Success criteria analysis plays a key role in the development of realistic probabilistic safety/risk assessment (PSA/PRA) model because it provides supporting information regarding the response of complex nuclear power plant systems to different accident conditions. The current paper performs plant specific success criteria analysis for steam generator tube rupture (SGTR) accident in a typical pressurized water reactor (PWR) and demonstrates implementation of the obtained best estimate results on a risk model which has been initially developed based on expert judgment and general plant design data. The modifications on the risk model include configuration of the safety systems as well as the event tree structure. The updated PSA model shows 50% reduction in the plant core damage frequency (CDF) in comparison to the base case risk model. This highlights the importance of success criteria analysis for the development of a realistic PSA model in risk informed applications.

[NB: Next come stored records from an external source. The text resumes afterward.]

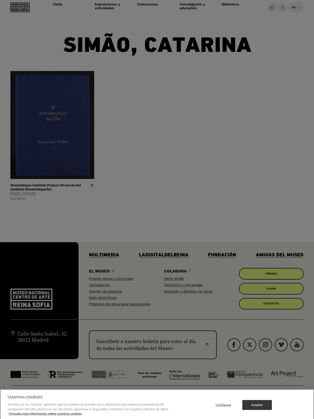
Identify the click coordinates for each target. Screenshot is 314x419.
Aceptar (257, 407)
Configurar (223, 407)
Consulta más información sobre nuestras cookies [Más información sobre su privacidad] (45, 416)
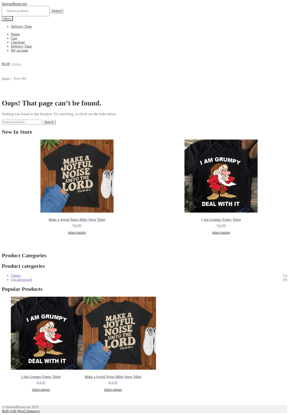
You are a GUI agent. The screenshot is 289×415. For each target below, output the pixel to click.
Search (56, 11)
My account (19, 50)
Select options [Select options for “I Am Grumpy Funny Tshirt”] (221, 232)
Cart (14, 38)
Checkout (18, 42)
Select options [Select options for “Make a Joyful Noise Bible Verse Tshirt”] (77, 232)
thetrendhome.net (14, 4)
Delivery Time (21, 26)
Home (15, 34)
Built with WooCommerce (21, 411)
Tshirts (16, 275)
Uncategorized (21, 280)
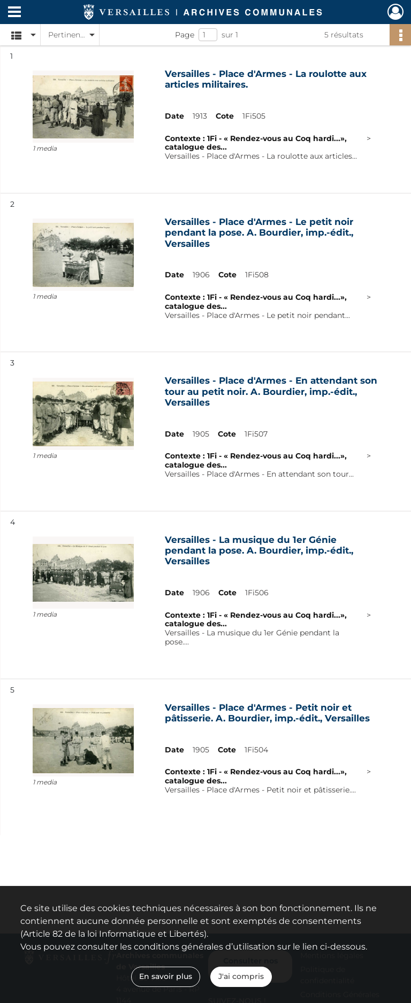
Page (184, 35)
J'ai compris (241, 976)
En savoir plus (165, 976)
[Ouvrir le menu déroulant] (14, 12)
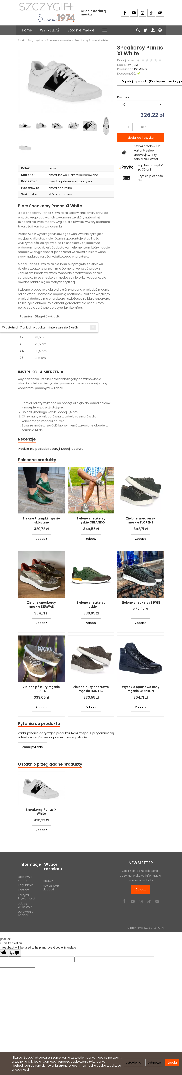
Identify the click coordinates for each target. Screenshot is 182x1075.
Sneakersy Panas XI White (41, 813)
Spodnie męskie (80, 30)
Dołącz (141, 891)
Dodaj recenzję (72, 449)
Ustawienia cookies (25, 911)
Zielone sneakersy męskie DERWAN (41, 605)
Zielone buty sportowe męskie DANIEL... (91, 689)
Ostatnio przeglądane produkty (51, 765)
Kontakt (23, 888)
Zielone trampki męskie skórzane (41, 521)
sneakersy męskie (55, 277)
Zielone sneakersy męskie (91, 605)
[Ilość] (128, 127)
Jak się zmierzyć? (25, 903)
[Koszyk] (145, 30)
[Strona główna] (47, 12)
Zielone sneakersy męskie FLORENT (140, 521)
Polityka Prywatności (26, 895)
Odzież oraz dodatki (51, 886)
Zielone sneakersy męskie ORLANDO (91, 521)
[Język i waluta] (160, 30)
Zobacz (41, 539)
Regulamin (25, 883)
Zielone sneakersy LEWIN (140, 603)
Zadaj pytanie (32, 748)
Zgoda (172, 1063)
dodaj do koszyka (141, 137)
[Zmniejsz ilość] (135, 127)
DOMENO (140, 69)
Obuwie (48, 879)
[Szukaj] (138, 30)
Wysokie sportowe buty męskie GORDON (140, 689)
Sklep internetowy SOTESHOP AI (145, 925)
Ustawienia (133, 1063)
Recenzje (27, 439)
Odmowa (154, 1063)
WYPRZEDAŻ (49, 30)
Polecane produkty (38, 460)
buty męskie (77, 264)
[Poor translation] (14, 951)
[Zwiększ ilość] (120, 127)
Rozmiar (123, 97)
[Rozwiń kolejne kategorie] (104, 30)
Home (27, 30)
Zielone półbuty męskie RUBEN (41, 689)
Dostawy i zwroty (25, 876)
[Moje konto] (153, 30)
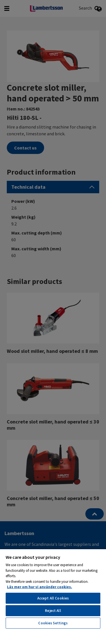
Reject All (53, 610)
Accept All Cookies (53, 598)
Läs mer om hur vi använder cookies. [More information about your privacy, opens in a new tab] (39, 587)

Keywords: PSA; PSA model updating; SGTR; success criteria analysis
Corresponding author: Seyed Mohsen Hoseyni, Department of Basic Sciences, East Tehran Branch, Islamic Azad University, Tehran, Iran, E-mail:

  1. Author contributions: All the authors have accepted responsibility for the entire content of this submitted manuscript and approved submission.

  2. Research funding: None declared.

  3. Conflict of interest statement: The authors declare no conflicts of interest regarding this article.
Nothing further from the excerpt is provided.